Other than depression, several studies evaluated cilostazol’s effect on other psychiatric disorders. Sakurai et al. (Sakurai et al. 2013) reported possible preventive effects of cilostazol on cognitive decline in 20 patients with Alzheimer’s disease (AD) and CVD. More on its impact on cognition, an open-label pilot trial performed by Shirayama et al. (Shirayama et al. 2011) stated that cilostazol had shown potential therapeutic effects for cognitive deficits in patients with schizophrenia (Rezaei et al. 2017).

In addition to cilostazol, other PDE inhibitors have shown promising outcomes in psychiatric disorders, including MDD. Recently, Farajollahi-Moghadam et al. (Farajollahi-Moghadam et al. 2021) provided supporting evidence for the efficacy of pentoxifylline combination therapy in patients with MDD. Earlier in 2018, El-Haggar et al. (El-Haggar et al. 2018) performed a randomized, double-blind, placebo-controlled trial and suggested pentoxifylline as an adjunct to regularly prescribed antidepressants in treating MDD patients. Correspondingly, Yesrebi et al. (Yasrebi et al. 2021) confirmed the safety and efficacy of short-term monotherapy with pentoxifylline in the treatment of patients with coronary artery disease. Pieces of evidence provided by Wang et al. (Wang et al. 2015) stated that PDE-4 (especially PDE4D4 and PDE4D5) had shown a high therapeutic index in mice and might be targeted to discover new antidepressants. Additionally, in an experimental model study, it has been reported that PDE2 inhibition resulted in increased antioxidant activity, leading to the development of novel drugs for stress-related disorders (Ding et al. 2014).

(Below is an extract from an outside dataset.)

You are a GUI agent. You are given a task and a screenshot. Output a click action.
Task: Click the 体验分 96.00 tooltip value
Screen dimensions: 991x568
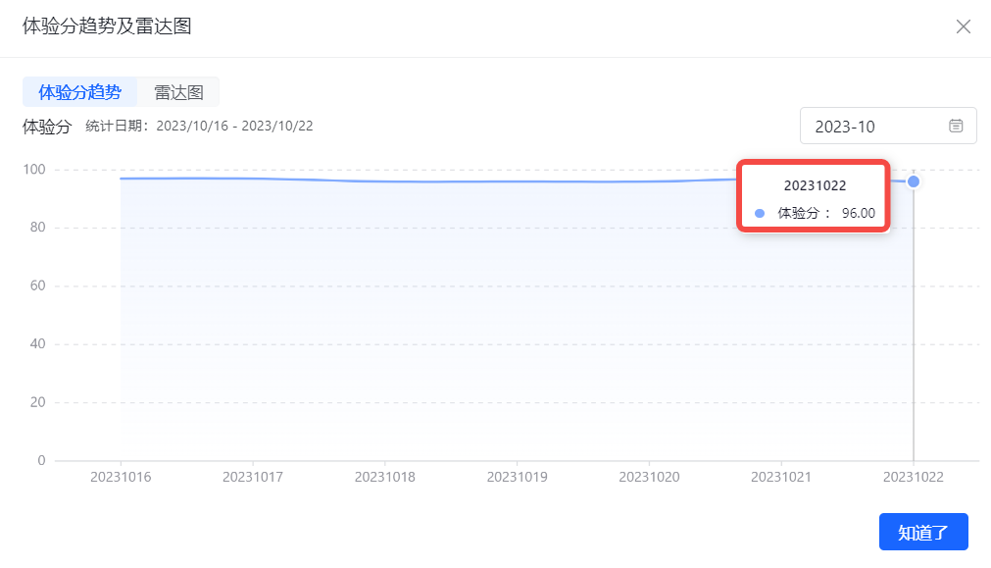826,213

While this study is one of the first RCTs investigating and supporting the efficacy and safety of cilostazol as an adjuvant treatment for MDD, it faces several limitations. First, the follow-up time was for 6 weeks, limiting our study to assess the long-term effects of cilostazol in treating patients with MDD. Second, the sample size was also relatively small, although sufficient for statistical power. Further investigations with larger sample sizes and longer follow-up periods are required to assess the potential antidepressant effects of cilostazol both as adjuvant and monotherapy. Third, patient-based questionnaires, such as Beck’s depression inventory (BDI) or the quick inventory of depressive symptomatology (QIDS-SR), were not utilized as a supplemental tool to HAM-D. Nevertheless, the HAM-D is widely used in the assessment of MDD, and we controlled for the potential bias caused by observer rating with the inter-reliability rate of > 90% between the psychiatrists rating the patients. Fourth, since this study was pilot, serum levels of CREB1, BDNF, NF-κB, IGF-1, and cytokine profile of included patients were not measured. The alterations in the profiles of these biomarkers after treatment with cilostazol should be assessed in the following RCTs. Lastly, future studies with larger sample sizes can investigate the effect of potential confounders, i.e., diseases severity, duration, and the number of previous episodes, on the treatment response.

Conclusion

To conclude, cilostazol, a phosphodiesterase-3 inhibitor, has shown promising antidepressant effects along with its antiplatelet and cardioprotective roles. In our 6-week double-blinded, placebo-controlled clinical trial, we assessed the potential therapeutic effects of cilostazol combination therapy (as an adjunct to sertraline) for patients with MDD. The current RCT reported the safety and efficacy of cilostazol, resulting in improvements in depressive symptoms. Preferably, additional RCTs are required to further assess the antidepressant effects of cilostazol.